- [Description of the task]: Transcribe all records exactly; omit pictures.

=== Material to process ===

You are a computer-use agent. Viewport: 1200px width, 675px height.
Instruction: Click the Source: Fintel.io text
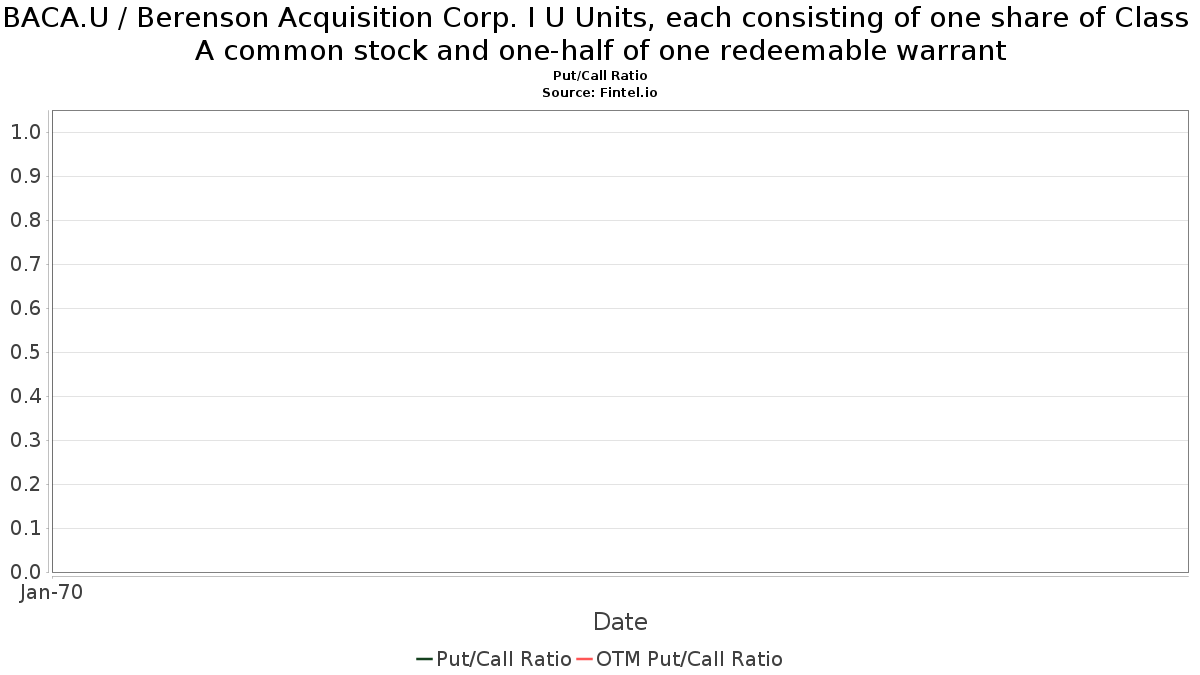(x=600, y=92)
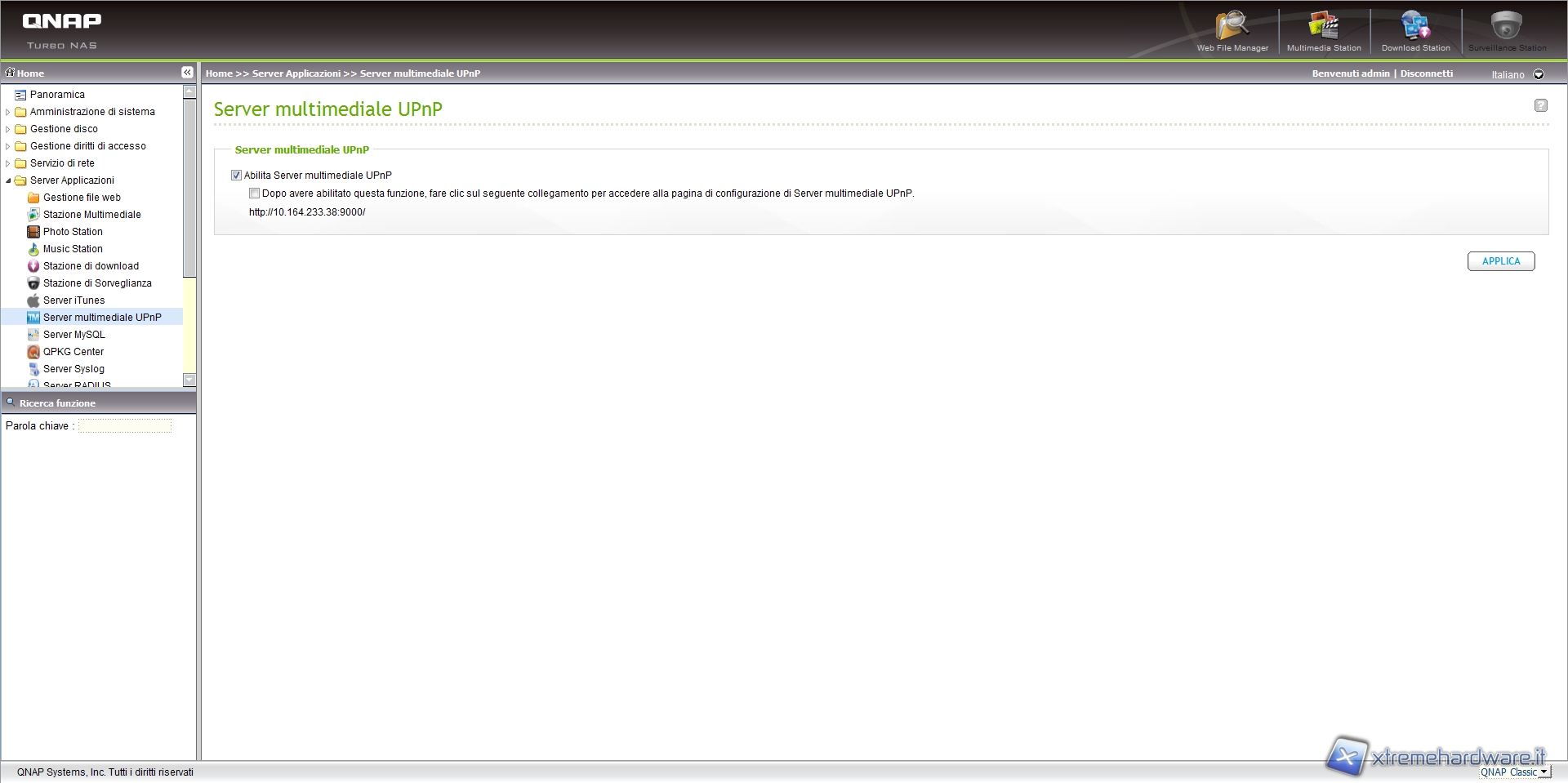Open QNAP Classic theme dropdown
1568x783 pixels.
(x=1543, y=772)
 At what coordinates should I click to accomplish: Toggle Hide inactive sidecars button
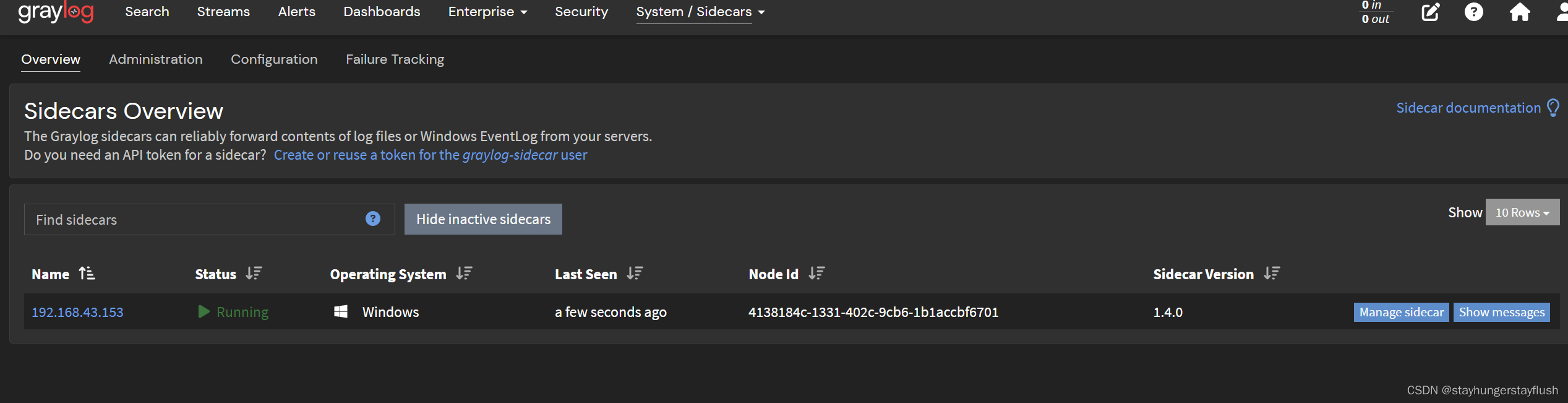coord(483,219)
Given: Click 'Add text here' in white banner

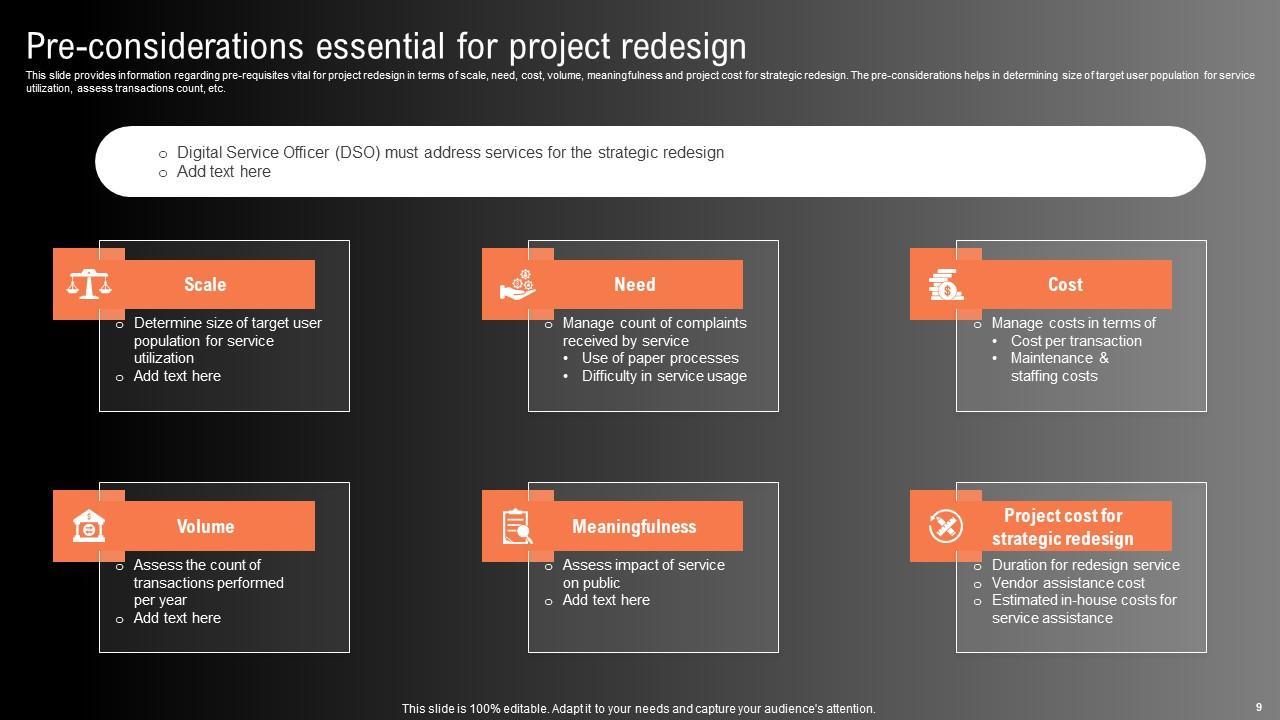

===

- [Written reply]:
You are a computer-use agent. Viewport: 1200px width, 675px height.
Instruction: Click the Source: Fintel.io text
(x=600, y=92)
Open QNAP Classic theme dropdown
1568x783 pixels.
(x=1543, y=772)
 At what coordinates should I click to accomplish: Toggle Hide inactive sidecars button
coord(483,219)
Given: Click 'Add text here' in white banner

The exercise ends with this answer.